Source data
BEGIN

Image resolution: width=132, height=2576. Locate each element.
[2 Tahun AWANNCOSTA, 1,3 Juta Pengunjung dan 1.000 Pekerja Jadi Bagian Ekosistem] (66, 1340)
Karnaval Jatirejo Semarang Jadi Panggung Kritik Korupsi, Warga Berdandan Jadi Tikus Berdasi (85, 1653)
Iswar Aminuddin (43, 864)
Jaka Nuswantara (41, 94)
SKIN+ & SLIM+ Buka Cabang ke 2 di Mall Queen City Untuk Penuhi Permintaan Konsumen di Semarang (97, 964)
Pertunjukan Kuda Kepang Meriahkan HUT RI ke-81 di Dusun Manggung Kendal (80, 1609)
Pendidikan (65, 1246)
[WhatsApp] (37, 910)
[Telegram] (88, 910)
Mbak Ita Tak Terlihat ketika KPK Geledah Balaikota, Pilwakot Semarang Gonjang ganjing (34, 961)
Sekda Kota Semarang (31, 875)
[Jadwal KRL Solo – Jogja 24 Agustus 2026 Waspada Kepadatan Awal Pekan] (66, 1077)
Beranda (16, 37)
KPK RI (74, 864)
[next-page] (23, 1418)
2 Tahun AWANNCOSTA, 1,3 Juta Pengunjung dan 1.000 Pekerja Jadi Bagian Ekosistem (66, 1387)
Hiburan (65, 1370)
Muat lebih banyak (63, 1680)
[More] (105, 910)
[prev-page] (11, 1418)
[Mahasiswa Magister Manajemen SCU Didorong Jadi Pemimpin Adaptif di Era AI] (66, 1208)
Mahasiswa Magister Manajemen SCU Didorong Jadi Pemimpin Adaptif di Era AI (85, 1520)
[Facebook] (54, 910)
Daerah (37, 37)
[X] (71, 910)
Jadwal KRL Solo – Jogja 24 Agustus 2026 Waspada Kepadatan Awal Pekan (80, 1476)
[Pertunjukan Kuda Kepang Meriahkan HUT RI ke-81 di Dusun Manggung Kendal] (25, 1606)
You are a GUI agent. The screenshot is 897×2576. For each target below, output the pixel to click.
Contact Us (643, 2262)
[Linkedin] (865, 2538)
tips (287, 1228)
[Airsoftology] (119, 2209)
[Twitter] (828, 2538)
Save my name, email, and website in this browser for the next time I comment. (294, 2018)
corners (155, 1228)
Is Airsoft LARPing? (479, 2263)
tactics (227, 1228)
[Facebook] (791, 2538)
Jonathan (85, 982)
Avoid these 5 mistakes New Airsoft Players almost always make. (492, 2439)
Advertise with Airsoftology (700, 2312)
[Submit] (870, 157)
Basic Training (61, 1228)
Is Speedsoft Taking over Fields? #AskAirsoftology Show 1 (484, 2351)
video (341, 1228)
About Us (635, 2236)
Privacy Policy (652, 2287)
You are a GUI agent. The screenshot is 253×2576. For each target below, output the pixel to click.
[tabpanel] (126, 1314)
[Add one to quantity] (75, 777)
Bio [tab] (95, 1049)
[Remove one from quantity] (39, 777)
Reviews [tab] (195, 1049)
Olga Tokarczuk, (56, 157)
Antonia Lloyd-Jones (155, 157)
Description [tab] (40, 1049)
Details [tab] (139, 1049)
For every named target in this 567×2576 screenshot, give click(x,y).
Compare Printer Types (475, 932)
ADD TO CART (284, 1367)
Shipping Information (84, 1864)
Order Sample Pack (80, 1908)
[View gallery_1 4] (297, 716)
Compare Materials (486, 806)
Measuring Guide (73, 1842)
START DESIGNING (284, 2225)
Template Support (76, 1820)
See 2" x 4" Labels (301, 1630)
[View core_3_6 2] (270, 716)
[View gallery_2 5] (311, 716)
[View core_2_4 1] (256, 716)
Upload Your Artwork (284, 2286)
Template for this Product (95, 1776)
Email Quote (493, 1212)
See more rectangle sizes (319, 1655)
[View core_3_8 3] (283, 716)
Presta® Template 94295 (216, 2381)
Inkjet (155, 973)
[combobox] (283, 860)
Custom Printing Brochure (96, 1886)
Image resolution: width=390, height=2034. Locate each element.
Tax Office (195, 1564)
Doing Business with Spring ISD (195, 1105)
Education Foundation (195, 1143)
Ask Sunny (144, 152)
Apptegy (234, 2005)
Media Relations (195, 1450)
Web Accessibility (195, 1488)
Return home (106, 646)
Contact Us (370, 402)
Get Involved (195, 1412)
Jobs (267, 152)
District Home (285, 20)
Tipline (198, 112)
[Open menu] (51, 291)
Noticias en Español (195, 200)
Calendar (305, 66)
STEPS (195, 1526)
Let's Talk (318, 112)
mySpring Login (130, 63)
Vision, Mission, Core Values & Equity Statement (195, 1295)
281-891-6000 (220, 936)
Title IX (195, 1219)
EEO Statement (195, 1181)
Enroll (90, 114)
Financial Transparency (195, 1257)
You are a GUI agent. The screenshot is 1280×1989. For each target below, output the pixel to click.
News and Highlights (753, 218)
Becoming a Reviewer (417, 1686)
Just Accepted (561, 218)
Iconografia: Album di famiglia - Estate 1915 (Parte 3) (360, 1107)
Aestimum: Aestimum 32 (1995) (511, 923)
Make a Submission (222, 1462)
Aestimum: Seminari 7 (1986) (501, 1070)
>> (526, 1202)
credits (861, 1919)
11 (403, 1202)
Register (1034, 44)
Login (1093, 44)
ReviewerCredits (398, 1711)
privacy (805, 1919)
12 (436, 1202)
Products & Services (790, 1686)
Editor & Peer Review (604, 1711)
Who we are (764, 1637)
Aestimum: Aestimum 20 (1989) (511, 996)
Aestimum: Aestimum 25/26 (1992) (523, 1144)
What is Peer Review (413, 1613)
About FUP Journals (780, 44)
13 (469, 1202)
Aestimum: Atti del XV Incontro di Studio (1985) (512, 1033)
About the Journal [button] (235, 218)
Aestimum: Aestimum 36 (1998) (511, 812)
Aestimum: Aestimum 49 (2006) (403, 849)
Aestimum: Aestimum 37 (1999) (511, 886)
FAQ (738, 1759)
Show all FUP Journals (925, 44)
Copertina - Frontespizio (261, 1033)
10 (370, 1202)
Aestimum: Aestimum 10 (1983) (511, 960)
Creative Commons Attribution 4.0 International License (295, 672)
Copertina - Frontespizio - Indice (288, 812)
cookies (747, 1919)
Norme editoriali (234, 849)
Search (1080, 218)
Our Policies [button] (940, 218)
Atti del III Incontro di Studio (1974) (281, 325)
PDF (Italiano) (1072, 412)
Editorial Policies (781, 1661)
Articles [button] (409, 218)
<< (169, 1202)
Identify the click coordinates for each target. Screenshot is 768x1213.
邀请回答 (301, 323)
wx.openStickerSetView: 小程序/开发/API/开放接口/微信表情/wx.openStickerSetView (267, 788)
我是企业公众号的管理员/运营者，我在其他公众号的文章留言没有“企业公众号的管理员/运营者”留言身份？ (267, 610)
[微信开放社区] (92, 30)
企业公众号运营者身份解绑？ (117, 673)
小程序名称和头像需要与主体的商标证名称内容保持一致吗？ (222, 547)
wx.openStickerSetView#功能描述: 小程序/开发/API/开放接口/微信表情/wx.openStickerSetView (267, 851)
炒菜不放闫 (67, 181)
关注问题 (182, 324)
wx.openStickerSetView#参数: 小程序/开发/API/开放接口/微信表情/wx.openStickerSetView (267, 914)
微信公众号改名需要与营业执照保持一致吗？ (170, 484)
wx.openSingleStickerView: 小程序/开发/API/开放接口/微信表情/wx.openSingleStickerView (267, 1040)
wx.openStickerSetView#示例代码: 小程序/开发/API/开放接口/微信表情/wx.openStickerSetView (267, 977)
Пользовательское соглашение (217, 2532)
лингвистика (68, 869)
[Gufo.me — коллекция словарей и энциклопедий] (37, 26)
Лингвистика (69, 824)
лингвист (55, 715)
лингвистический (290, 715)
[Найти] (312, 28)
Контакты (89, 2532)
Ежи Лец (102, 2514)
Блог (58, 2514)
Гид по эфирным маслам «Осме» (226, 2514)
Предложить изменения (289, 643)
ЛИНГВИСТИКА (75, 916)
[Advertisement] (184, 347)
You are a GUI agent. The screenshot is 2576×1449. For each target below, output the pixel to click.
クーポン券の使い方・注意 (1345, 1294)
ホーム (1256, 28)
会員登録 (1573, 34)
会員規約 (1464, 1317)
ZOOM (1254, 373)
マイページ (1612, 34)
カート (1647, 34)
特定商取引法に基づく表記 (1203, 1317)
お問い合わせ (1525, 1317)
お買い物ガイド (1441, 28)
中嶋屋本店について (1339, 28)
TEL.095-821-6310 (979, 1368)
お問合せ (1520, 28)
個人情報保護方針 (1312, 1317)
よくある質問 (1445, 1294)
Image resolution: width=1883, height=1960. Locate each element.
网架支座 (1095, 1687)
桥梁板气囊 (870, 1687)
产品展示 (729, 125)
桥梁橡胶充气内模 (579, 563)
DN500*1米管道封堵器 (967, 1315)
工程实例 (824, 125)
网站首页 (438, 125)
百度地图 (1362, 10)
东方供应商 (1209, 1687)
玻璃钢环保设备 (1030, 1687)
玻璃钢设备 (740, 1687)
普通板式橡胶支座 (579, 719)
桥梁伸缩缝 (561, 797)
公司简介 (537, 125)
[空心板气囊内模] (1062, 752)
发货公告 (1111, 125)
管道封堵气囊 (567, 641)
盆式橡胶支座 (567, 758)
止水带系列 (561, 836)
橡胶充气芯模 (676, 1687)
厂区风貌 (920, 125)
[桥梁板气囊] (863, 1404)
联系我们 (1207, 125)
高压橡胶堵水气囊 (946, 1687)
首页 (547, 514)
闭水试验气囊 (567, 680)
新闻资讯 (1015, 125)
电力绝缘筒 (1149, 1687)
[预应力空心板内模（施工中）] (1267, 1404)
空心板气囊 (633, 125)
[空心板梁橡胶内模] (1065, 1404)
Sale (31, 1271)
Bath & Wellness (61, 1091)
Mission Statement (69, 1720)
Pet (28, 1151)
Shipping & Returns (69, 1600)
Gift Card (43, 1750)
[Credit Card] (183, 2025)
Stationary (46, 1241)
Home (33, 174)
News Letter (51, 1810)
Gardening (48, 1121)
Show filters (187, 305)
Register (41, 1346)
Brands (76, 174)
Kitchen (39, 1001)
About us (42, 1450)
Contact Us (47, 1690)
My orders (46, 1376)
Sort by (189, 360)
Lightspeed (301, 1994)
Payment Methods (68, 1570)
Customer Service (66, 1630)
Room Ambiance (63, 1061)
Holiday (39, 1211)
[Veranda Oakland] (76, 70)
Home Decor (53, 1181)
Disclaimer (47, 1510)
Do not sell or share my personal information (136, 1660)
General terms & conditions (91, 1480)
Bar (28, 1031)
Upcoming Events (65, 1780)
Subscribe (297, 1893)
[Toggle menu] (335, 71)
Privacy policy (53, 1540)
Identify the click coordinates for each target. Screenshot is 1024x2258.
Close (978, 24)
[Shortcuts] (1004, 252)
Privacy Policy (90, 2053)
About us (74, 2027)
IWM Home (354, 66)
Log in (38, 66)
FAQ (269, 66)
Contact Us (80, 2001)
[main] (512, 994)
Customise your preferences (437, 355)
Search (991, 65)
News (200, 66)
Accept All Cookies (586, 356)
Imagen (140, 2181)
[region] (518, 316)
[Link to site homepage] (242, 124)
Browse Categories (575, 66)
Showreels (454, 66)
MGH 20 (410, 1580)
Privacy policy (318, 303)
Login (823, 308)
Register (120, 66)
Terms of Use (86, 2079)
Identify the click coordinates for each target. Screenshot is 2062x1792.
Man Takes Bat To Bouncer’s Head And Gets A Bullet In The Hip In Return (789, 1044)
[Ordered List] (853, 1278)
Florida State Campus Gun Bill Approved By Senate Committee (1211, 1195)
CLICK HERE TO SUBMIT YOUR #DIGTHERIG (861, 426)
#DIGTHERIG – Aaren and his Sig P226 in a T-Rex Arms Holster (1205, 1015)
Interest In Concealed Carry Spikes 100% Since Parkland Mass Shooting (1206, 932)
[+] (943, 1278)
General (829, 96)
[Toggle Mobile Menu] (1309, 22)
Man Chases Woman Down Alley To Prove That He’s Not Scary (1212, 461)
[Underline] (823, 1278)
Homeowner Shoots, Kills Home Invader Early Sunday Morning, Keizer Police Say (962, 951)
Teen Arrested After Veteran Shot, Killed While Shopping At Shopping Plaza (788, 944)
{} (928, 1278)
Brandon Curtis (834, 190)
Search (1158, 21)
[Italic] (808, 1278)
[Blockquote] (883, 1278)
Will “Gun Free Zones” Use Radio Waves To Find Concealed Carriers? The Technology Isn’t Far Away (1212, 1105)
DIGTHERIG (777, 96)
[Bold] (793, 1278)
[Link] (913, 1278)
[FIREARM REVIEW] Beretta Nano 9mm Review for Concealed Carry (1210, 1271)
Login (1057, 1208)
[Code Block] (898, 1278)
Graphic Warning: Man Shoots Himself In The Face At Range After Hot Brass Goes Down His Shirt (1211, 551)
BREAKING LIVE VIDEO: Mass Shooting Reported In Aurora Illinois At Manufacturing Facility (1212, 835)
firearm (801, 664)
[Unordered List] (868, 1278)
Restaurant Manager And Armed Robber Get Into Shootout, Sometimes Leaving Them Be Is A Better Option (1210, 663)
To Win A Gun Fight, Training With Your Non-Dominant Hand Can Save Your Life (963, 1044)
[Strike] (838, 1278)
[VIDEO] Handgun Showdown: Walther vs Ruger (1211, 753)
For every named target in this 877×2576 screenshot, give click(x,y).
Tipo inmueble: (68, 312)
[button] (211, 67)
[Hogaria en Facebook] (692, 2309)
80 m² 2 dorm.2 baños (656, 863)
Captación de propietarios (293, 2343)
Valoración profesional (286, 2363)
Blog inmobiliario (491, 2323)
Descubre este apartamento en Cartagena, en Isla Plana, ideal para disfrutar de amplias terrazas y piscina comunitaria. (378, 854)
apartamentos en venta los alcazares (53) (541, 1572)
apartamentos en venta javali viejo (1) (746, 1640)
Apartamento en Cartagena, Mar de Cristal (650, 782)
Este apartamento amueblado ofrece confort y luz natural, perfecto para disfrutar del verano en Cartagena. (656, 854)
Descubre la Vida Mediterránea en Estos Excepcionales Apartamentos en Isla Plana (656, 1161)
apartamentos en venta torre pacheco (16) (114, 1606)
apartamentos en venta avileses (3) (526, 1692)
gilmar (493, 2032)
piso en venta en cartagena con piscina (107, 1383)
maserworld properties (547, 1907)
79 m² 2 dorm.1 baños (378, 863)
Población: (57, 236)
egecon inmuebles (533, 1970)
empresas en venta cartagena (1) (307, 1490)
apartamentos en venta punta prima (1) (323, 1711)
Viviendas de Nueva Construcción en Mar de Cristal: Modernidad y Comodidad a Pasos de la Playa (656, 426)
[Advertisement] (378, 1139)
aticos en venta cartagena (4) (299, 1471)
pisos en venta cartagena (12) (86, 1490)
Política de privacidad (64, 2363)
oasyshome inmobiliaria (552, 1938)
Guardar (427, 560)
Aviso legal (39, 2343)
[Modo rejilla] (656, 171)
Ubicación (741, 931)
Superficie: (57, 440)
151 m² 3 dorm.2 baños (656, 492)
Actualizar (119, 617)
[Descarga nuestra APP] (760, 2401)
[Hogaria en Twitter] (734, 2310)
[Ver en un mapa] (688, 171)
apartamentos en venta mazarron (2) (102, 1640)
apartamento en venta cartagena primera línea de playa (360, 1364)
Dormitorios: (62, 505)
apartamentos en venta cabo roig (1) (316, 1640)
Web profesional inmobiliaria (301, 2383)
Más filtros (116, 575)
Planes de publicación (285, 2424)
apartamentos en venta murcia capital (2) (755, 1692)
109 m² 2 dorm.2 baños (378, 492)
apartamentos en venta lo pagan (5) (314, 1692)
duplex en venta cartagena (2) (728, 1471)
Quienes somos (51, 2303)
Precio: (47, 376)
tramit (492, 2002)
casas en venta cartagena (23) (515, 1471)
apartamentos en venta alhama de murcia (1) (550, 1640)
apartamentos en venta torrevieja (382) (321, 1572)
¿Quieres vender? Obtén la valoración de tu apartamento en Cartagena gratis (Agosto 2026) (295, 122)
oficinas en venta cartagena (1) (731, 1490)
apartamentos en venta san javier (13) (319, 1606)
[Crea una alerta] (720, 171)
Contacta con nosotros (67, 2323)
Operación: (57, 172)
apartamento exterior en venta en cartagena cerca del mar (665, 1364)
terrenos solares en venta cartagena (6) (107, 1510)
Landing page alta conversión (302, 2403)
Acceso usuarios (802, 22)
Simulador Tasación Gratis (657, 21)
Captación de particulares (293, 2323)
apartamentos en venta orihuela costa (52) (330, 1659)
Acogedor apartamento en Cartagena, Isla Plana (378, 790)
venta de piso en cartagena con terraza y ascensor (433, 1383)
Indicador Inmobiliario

END

### Task item
After locating the line with "Valoración profesional (286, 2363)" above, return that line and every later line through the one with "apartamentos en venta san", word for word and with nothing else.

### Result of this task
Valoración profesional (286, 2363)
Blog inmobiliario (491, 2323)
Descubre este apartamento en Cartagena, en Isla Plana, ideal para disfrutar de amplias terrazas y piscina comunitaria. (378, 854)
apartamentos en venta los alcazares (53) (541, 1572)
apartamentos en venta javali viejo (1) (746, 1640)
Apartamento en Cartagena, Mar de Cristal (650, 782)
Este apartamento amueblado ofrece confort y luz natural, perfecto para disfrutar del verano en Cartagena. (656, 854)
Descubre la Vida Mediterránea en Estos Excepcionales Apartamentos en Isla Plana (656, 1161)
apartamentos en venta torre pacheco (16) (114, 1606)
apartamentos en venta avileses (3) (526, 1692)
gilmar (493, 2032)
piso en venta en cartagena con piscina (107, 1383)
maserworld properties (547, 1907)
79 m² 2 dorm.1 baños (378, 863)
Población: (57, 236)
egecon inmuebles (533, 1970)
empresas en venta cartagena (1) (307, 1490)
apartamentos en venta punta prima (1) (323, 1711)
Viviendas de Nueva Construcción en Mar de Cristal: Modernidad y Comodidad a Pasos de la Playa (656, 426)
[Advertisement] (378, 1139)
aticos en venta cartagena (4) (299, 1471)
pisos en venta cartagena (12) (86, 1490)
Política de privacidad (64, 2363)
oasyshome inmobiliaria (552, 1938)
Guardar (427, 560)
Aviso legal (39, 2343)
[Modo rejilla] (656, 171)
Ubicación (741, 931)
Superficie: (57, 440)
151 m² 3 dorm.2 baños (656, 492)
Actualizar (119, 617)
[Descarga nuestra APP] (760, 2401)
[Hogaria en Twitter] (734, 2310)
[Ver en un mapa] (688, 171)
apartamentos en venta mazarron (2) (102, 1640)
apartamento en venta cartagena primera línea de playa (360, 1364)
Dormitorios: (62, 505)
apartamentos en venta cabo roig (1) (316, 1640)
Web profesional inmobiliaria (301, 2383)
Más filtros (116, 575)
Planes de publicación (285, 2424)
apartamentos en venta murcia capital (2) (755, 1692)
109 m² 2 dorm.2 baños (378, 492)
apartamentos en venta lo pagan (5) (314, 1692)
duplex en venta cartagena (2) (728, 1471)
Quienes somos (51, 2303)
Precio: (47, 376)
tramit (492, 2002)
casas en venta cartagena (23) (515, 1471)
apartamentos en venta alhama de murcia (1) (550, 1640)
apartamentos en venta torrevieja (382) (321, 1572)
¿Quieres vender? Obtén la valoración de tu apartamento en Cartagena gratis (Agosto 2026) (295, 122)
oficinas en venta cartagena (1) (731, 1490)
apartamentos en venta san javier (13) (319, 1606)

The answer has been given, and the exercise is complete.